[SHORT PROBLEM]:
Please copy the data below word for word, keeping every line as it is.

[STORED ROWS]:
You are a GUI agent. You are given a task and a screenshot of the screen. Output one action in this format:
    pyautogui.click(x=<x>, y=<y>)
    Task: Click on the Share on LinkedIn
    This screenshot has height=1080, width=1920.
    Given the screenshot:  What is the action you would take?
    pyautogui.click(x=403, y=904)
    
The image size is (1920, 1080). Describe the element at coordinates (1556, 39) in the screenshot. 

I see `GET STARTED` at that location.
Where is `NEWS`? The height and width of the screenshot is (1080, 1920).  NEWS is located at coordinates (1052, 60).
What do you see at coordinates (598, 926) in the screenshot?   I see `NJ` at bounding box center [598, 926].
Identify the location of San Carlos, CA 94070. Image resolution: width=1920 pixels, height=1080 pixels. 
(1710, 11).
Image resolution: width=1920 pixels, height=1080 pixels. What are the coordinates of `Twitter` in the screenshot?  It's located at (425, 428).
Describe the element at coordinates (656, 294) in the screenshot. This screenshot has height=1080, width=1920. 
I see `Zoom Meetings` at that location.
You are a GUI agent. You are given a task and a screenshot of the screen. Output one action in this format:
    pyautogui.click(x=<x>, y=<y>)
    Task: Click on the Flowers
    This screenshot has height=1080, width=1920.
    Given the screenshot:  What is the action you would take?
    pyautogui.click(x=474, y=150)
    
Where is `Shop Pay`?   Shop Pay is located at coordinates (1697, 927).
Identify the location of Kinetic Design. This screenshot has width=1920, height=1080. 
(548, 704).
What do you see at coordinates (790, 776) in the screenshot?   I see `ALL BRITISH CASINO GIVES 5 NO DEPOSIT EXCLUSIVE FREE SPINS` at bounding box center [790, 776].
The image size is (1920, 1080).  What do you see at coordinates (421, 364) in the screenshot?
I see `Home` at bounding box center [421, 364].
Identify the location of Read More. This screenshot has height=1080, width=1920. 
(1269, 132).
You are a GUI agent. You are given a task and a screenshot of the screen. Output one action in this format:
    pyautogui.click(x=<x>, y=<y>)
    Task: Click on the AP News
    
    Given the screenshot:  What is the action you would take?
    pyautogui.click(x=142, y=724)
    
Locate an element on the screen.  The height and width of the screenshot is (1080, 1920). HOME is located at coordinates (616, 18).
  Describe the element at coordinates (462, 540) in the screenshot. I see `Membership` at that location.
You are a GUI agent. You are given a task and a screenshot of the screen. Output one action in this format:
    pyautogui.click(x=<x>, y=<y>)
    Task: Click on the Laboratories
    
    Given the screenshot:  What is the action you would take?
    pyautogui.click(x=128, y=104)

[EXPECTED OUTPUT]:
You are a GUI agent. You are given a task and a screenshot of the screen. Output one action in this format:
    pyautogui.click(x=<x>, y=<y>)
    Task: Click on the Share on LinkedIn
    This screenshot has height=1080, width=1920.
    Given the screenshot:  What is the action you would take?
    pyautogui.click(x=403, y=904)
    
The image size is (1920, 1080). Describe the element at coordinates (1556, 39) in the screenshot. 

I see `GET STARTED` at that location.
Where is `NEWS`? The height and width of the screenshot is (1080, 1920).  NEWS is located at coordinates (1052, 60).
What do you see at coordinates (598, 926) in the screenshot?   I see `NJ` at bounding box center [598, 926].
Identify the location of San Carlos, CA 94070. Image resolution: width=1920 pixels, height=1080 pixels. 
(1710, 11).
Image resolution: width=1920 pixels, height=1080 pixels. What are the coordinates of `Twitter` in the screenshot?  It's located at (425, 428).
Describe the element at coordinates (656, 294) in the screenshot. This screenshot has height=1080, width=1920. 
I see `Zoom Meetings` at that location.
You are a GUI agent. You are given a task and a screenshot of the screen. Output one action in this format:
    pyautogui.click(x=<x>, y=<y>)
    Task: Click on the Flowers
    This screenshot has height=1080, width=1920.
    Given the screenshot:  What is the action you would take?
    pyautogui.click(x=474, y=150)
    
Where is `Shop Pay`?   Shop Pay is located at coordinates (1697, 927).
Identify the location of Kinetic Design. This screenshot has width=1920, height=1080. 
(548, 704).
What do you see at coordinates (790, 776) in the screenshot?   I see `ALL BRITISH CASINO GIVES 5 NO DEPOSIT EXCLUSIVE FREE SPINS` at bounding box center [790, 776].
The image size is (1920, 1080).  What do you see at coordinates (421, 364) in the screenshot?
I see `Home` at bounding box center [421, 364].
Identify the location of Read More. This screenshot has height=1080, width=1920. 
(1269, 132).
You are a GUI agent. You are given a task and a screenshot of the screen. Output one action in this format:
    pyautogui.click(x=<x>, y=<y>)
    Task: Click on the AP News
    
    Given the screenshot:  What is the action you would take?
    pyautogui.click(x=142, y=724)
    
Locate an element on the screen.  The height and width of the screenshot is (1080, 1920). HOME is located at coordinates (616, 18).
  Describe the element at coordinates (462, 540) in the screenshot. I see `Membership` at that location.
You are a GUI agent. You are given a task and a screenshot of the screen. Output one action in this format:
    pyautogui.click(x=<x>, y=<y>)
    Task: Click on the Laboratories
    
    Given the screenshot:  What is the action you would take?
    pyautogui.click(x=128, y=104)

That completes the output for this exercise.